Philadelphia's diversity of transit modes

I am in Philadelphia for a few days for only the second time in over a decade. Since New York is only two hours away I should get there more often. There are numerous ways to make the trip through New Jersey in addition to the good old $15 intercity bus trip. Philly can be a transit fan's paradise, since its transit agency, SEPTA, operates one of the most diverse transit systems in North America: buses, trolley buses, streetcars, light rail, subway and elevated heavy rail, and regional rail.  Only Boston's MBTA has a more diverse system as it also operates a handful of low-ridership ferries.
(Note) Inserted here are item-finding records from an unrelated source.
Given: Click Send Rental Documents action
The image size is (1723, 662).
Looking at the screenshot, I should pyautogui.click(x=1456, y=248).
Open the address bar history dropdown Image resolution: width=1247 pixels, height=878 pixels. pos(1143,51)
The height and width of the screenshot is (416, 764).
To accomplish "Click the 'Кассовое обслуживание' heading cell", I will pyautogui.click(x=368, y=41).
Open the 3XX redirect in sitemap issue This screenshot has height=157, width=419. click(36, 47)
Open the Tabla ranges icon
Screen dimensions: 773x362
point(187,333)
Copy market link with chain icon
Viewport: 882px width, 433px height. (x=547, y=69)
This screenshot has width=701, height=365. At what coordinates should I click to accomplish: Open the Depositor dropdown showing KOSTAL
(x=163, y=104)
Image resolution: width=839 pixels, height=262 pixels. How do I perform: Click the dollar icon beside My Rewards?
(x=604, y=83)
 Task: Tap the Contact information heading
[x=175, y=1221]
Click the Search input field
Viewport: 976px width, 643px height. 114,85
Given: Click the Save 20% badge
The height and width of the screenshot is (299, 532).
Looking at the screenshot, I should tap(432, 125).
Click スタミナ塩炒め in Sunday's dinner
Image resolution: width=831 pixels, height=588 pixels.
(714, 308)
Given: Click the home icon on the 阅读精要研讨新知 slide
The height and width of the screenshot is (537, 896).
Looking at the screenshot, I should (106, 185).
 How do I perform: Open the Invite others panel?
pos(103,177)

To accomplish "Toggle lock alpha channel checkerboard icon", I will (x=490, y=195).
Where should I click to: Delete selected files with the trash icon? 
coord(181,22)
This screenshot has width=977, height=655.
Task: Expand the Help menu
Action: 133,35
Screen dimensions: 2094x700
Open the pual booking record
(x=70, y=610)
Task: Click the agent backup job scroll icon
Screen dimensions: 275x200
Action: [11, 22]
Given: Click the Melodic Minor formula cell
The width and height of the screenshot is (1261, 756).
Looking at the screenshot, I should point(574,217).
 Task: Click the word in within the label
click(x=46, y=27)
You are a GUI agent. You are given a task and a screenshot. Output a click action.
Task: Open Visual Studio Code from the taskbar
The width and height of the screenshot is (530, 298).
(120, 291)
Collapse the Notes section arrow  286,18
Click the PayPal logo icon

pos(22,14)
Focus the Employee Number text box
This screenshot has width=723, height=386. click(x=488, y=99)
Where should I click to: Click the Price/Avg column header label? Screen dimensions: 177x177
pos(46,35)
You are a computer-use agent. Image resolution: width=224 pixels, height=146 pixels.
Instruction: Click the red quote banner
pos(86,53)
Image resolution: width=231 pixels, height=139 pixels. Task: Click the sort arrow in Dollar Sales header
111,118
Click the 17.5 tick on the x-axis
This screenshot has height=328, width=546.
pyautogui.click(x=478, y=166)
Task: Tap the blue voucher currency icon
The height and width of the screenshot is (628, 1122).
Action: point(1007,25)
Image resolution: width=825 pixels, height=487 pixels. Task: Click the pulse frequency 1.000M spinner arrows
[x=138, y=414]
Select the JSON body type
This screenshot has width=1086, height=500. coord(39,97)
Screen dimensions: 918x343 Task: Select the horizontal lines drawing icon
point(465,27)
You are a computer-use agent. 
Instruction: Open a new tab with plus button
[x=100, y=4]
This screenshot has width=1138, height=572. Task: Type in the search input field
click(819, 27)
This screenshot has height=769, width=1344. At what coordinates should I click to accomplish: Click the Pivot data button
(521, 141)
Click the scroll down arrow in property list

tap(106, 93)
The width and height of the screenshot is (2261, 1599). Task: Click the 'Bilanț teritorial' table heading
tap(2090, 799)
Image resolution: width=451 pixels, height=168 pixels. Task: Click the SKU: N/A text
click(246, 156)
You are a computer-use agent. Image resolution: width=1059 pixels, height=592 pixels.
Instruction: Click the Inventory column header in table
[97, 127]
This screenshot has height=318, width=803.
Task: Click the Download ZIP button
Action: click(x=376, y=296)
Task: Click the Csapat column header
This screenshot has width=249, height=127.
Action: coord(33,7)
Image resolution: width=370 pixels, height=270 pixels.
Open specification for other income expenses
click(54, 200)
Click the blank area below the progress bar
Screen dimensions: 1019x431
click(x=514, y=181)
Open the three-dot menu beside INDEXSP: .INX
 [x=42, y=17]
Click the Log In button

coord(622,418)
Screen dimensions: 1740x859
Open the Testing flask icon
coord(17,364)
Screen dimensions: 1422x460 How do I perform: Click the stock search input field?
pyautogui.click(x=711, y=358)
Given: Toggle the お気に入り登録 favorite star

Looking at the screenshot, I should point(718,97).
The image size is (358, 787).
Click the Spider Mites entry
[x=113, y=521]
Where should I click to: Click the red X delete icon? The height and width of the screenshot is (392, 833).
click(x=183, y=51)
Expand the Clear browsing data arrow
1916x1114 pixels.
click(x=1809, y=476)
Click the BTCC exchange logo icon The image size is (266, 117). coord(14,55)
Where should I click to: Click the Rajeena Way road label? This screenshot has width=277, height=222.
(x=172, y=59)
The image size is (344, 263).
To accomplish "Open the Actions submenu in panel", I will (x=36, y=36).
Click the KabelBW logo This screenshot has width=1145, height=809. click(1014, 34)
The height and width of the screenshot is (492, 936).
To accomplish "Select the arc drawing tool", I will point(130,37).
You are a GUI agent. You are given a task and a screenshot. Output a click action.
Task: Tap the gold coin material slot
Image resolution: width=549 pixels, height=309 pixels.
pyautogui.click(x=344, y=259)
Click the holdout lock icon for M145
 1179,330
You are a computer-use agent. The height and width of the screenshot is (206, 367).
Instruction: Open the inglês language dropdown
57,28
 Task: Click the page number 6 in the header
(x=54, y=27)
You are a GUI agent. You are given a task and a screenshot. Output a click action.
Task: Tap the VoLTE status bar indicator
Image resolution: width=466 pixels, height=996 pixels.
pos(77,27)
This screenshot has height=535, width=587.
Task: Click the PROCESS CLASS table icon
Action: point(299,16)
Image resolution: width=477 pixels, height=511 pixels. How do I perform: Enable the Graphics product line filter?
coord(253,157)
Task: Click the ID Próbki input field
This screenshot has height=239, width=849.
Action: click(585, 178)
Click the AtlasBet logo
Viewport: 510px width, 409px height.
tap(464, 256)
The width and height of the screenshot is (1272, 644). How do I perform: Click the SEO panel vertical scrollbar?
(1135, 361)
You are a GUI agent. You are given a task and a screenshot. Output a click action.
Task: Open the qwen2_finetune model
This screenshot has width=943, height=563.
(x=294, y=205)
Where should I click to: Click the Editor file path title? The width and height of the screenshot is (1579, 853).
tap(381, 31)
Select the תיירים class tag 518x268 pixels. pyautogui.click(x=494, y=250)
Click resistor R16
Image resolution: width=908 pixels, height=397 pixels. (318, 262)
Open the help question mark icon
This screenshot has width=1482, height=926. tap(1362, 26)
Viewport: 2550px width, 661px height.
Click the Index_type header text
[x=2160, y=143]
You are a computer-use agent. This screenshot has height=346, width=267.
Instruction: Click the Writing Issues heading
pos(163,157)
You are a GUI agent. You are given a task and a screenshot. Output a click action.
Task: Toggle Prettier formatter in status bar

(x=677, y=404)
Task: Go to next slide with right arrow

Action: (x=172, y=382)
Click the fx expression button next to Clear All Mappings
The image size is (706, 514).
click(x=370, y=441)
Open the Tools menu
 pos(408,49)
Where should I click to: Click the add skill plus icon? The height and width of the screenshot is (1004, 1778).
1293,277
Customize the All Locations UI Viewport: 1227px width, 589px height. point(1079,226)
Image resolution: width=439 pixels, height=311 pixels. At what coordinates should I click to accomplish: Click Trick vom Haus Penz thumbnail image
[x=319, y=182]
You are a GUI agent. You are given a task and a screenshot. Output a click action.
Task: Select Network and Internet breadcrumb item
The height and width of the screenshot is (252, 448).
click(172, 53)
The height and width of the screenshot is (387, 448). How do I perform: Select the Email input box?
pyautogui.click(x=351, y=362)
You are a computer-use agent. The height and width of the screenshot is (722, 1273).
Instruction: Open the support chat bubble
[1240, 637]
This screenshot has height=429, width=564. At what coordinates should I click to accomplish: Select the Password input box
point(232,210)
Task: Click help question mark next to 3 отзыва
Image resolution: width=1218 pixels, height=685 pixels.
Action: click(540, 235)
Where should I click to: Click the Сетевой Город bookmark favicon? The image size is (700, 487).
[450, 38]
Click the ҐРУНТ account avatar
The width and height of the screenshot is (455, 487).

San Francisco joins the list if you include the entire region (not just a single transit agency), but MBTA and SEPTA serve their entire regions.

Expanding beyond SEPTA, transit services in  the Philadelphia region include the PATCO High Speed Line, a single heavy rail line to neighboring Camden and a few NJ suburbs; NJTRANSIT rail to Atlantic City; and many NJTRANSIT local and express buses feeding the transit hub that is Center City.  Across the river in Camden, NJTRANSIT runs the River Line light rail to Trenton, and the SEPTA Regional Rail connects directly with both NJTRANSIT rail to New York City and Delaware's DART First State bus system, as well as a handful of smaller local transit operators in adjacent counties.

As an aside, both SEPTA and DART First State have buses on loan to NJTRANSIT to fill in for buses damaged during Hurricane Sandy.